Kisah “Ludlow Doughnut” pada pameran
itu berakhir pada tahun 2010. Pada timeline
yang menjadi pamungkas dari kisah toko donat itu, “Ludlow Doughnut” diceritakan
mendapat predikat toko donat yang paling disukai dari segi rasa dan kualitas
oleh Asosiasi makanan Amerika.
Tak hanya menghadirkan kisah tentang
sebuah toko donat, pameran itu juga menyuguhkan artefak instrumen pembuatan
donat. Benda-benda itu dipajang rapi di sebuah rak lengkap dengan informasi
tahun keberadaan alat tersebut. Selain itu, artefak lain seperti kardus donat
usang ber merek “Ludlow Doughnut” juga semakin menguatkan kisah “Ludlow
Dougnut” adalah nyata.
Bagi pengunjung yang tak paham benar
tentang sejarah awal mula donat, mereka
pasti mengira jika kisah “Ludlow Dougnut” benar adanya. Rupanya, penyelenggara
pameran memang sengaja memuat kisah senyata mungkin untuk mengelabui
pengunjung.

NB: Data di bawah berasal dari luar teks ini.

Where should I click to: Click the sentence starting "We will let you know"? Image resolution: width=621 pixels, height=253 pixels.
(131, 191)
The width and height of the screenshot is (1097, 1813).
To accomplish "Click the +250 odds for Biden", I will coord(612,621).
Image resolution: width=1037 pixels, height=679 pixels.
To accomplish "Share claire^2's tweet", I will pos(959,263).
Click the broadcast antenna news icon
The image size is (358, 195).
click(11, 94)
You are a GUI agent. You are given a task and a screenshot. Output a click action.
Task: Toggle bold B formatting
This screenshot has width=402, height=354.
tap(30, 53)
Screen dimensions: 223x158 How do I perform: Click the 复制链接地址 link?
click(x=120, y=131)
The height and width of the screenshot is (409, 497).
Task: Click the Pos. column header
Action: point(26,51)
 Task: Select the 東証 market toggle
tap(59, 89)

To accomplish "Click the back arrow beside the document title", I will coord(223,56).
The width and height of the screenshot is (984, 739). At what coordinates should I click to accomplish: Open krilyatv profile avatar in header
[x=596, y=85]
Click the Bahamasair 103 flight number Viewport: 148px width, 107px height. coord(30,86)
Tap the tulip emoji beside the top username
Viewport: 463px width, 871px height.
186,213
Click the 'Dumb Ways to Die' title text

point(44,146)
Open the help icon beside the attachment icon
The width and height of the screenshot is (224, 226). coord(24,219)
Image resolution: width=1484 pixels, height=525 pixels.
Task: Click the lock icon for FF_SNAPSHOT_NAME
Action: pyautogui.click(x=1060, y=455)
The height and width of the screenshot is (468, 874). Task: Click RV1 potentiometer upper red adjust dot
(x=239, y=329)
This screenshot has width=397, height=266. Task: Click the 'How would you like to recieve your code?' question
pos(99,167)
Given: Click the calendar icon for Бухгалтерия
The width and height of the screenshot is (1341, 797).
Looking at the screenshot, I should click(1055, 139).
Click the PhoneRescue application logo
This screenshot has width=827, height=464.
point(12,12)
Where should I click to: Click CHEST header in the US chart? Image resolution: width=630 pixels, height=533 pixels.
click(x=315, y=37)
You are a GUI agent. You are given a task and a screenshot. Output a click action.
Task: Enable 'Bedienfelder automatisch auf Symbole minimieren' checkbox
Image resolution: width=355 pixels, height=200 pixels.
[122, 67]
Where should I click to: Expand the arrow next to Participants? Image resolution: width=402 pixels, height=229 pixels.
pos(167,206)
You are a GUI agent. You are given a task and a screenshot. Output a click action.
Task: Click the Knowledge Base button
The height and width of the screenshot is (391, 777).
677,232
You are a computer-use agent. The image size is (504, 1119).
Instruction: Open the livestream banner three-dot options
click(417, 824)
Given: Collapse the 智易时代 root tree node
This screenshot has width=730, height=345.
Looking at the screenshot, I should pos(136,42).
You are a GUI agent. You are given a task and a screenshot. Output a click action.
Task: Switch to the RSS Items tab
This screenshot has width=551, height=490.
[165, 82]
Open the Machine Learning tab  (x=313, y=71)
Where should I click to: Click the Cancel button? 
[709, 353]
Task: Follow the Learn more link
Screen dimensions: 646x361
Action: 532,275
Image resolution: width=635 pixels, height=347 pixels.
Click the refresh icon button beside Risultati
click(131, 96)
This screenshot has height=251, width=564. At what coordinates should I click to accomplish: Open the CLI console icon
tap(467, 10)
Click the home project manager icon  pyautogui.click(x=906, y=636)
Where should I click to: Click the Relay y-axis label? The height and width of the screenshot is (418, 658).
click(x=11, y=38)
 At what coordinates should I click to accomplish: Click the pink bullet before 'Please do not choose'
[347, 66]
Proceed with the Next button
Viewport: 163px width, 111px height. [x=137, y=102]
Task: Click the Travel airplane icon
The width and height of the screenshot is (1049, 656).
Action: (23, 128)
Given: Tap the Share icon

Pameran itu ibarat menjadi sentilan bagi penikmat donat yang selama
ini hanya menikmati donat, namun tidak tahu mengenai sejarah donat itu sendiri.
“Kami sengaja meriset sejarah tentang donat
dan membuat kisah itu seolah menjadi sejarah awal mula donat ada. Banyak yang
tidak sadar bahwa kisah itu hanya fiksi. Bahkan ada yang sampai menanyakan
kepada kami apakah kisah itu nyata atau tidak,” ucap Mira Rizki, salah seorang
penyelenggara pameran.
Selain timeline
tentang sebuah kisah fiksi tentang donat, dan pameran alat pembuatan donat, proses
pembuatan donat juga dihadirkan. Penyelenggara pameran mengibaratkan proses
pembuatan donat sebagai sebuah studio bagi seniman. Jika karya seni lebih mengandalkan indra
penglihatan, maka museum tersebut lebih
mengutamakan indra pengecapan sebagai tanda apresiasi.
Penampakan pameran bertajuk “Toroidal:Pseudo Doughnuts Museum” di Urbane Gallery, 11-15 Desember. Tujuh mahasiswa itu di antaranya Della Tristani, Mira Rizki, Hazim Muhammad, Hilmy Pratama, Rahayu Retnaningrum, Rusyan Yasin, Karina Rizkyta, dan Riki Bagja.